-- Work required --
Rewrite the stretch of the school reopening editorial from "RIDE has asked" through "lives and health.", changing "Warwick Public Schools" to "the school district".
━━━ Source text ━━━
Fictional dragon sacrifices forsake young villagers to spare the village, but COVID-19 can’t be deflected with any number of casualties, and anyway, some have forgotten the heroes are supposed to reject that bargain.
Teachers and medical experts had already pointed out the return of in-person classes, even with all the precautions in place — social distancing, hand-washing, regular disinfecting, ventilation of outside air into buildings, and mask wearing — still left students, their teachers and their families exposed to unnecessary and unknowable risk before Thursday’s School Committee meeting.
That risk involves death and long-lasting health effects including chronic fatigue and neurological damage.
But during Thursday’s meeting — a remote meeting, not in-person, because officials are avoiding the very risks they are preparing to expose staff, teachers, students, and all those peoples’ family members to — members discussed the dilemma posed by their inability to enforce mask wearing if a student refuses.
That this painfully obvious drawback, or, rather, this neon lit, bedazzler-strewn, blinking Achilles heel — in the state’s fall school reopening plan should be sandwiched among planning concerns rather than acknowledged as rendering any in-person schooling plan a non-starter, is grave negligence on the part of RIDE.
RIDE has asked districts for plans under four scenarios: Full in-person, partial in-person, limited in-person, and full distance learning. All three of the already flawed in-person plans are unthinkable if students may attend without masks. The Warwick School Committee and Warwick Public Schools should stop humoring those plans.
Rhode Island, currently the subject of praise for its swift and competent handling of the pandemic, risks joining the ranks of states making dire COVID-19 missteps needlessly costing people their lives and health.
Rhode Island is not helpless to commit to these sacrifices. The end of the 2019-2020 school year resorted to remote learning to prevent spread of the novel coronavirus that causes COVID-19. Nothing has changed since then, besides a possibly temporary decline in daily COVID-19 cases that remote learning contributed to in the first place.
Other school districts in the country have announced plans to reopen with distance learning in the fall:
- Tennesee is offering remote learning to students,
- LA and San Diego are going remote learning in the fall.
- San Francisco will start fall classes with remote learning.
- Arlington schools are embracing remote learning for the fall.
- Several districts in California plan to begin fall with distance learning.
Rhode Island should follow suit. There is no medical or moral reason to subject anyone to the risk of COVID-19 illness, death and debilitation, not when there is a reasonable, proven alternative in remote learning. Whatever flaws you might attribute to distance learning, it’s better than death or unknown permanent damage to your health.
Children at home in the fall present additional challenges to the state COVID-19 response, that’s true. Precious time in solving that problem has been wasted on a fall school plan hamstrung from the get-go.
Heroes find a way to avoid human sacrifice in literature. It’s time for life to imitate art.
[CHECKS WATCH] Actually, that’s a little overdue.
━━━ Dataset excerpts ━━━
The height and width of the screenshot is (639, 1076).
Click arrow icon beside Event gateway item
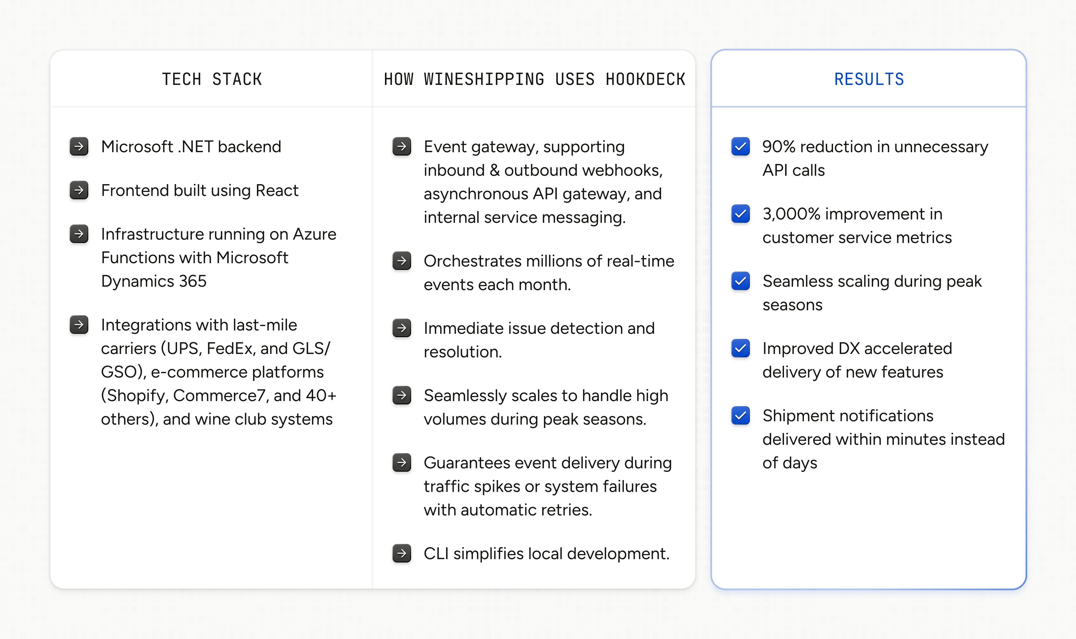(402, 146)
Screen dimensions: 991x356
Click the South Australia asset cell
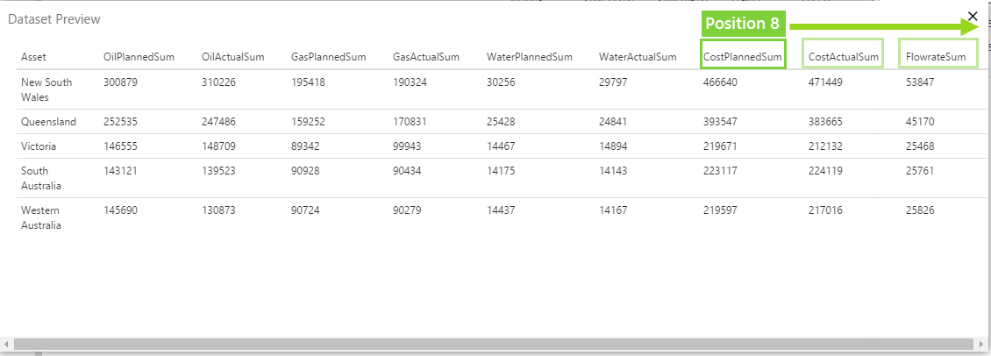coord(41,178)
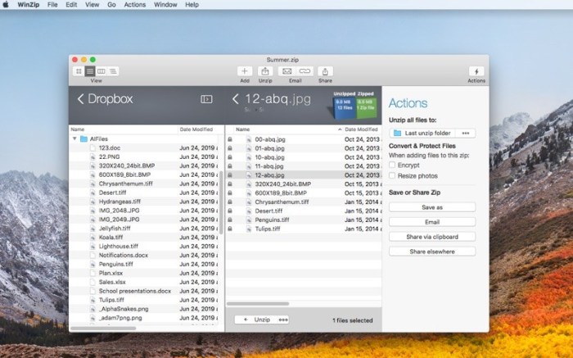Screen dimensions: 573x358
Task: Click the Share toolbar icon
Action: tap(325, 71)
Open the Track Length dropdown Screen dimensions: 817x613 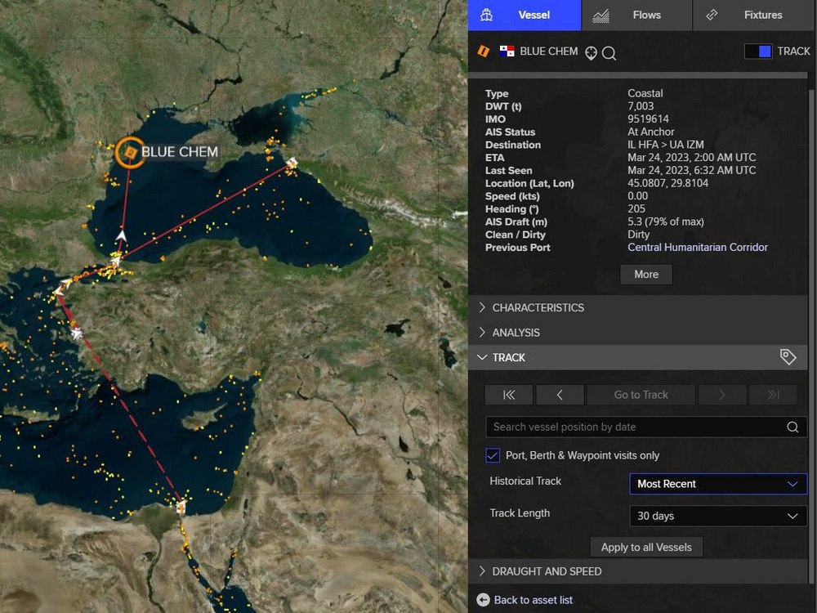(717, 516)
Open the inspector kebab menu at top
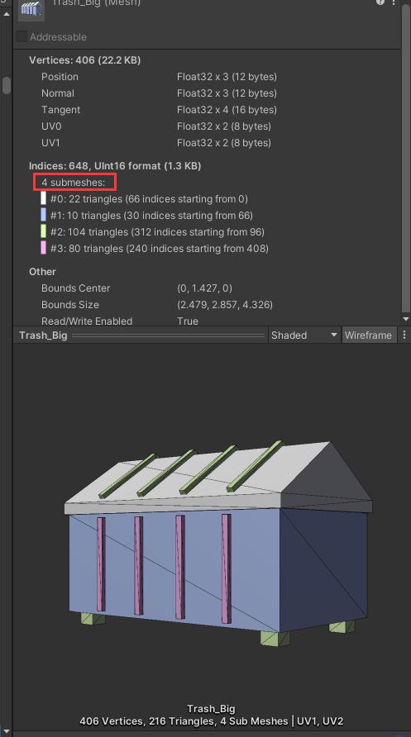The width and height of the screenshot is (411, 737). click(x=394, y=2)
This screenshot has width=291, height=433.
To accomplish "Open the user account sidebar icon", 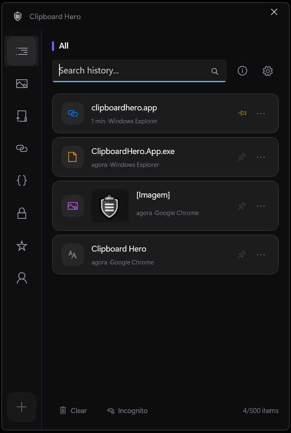I will (x=22, y=278).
━━━
-- Result of the task --
RIDE has asked districts for plans under four scenarios: Full in-person, partial in-person, limited in-person, and full distance learning. All three of the already flawed in-person plans are unthinkable if students may attend without masks. The Warwick School Committee and the school district should stop humoring those plans.
Rhode Island, currently the subject of praise for its swift and competent handling of the pandemic, risks joining the ranks of states making dire COVID-19 missteps needlessly costing people their lives and health.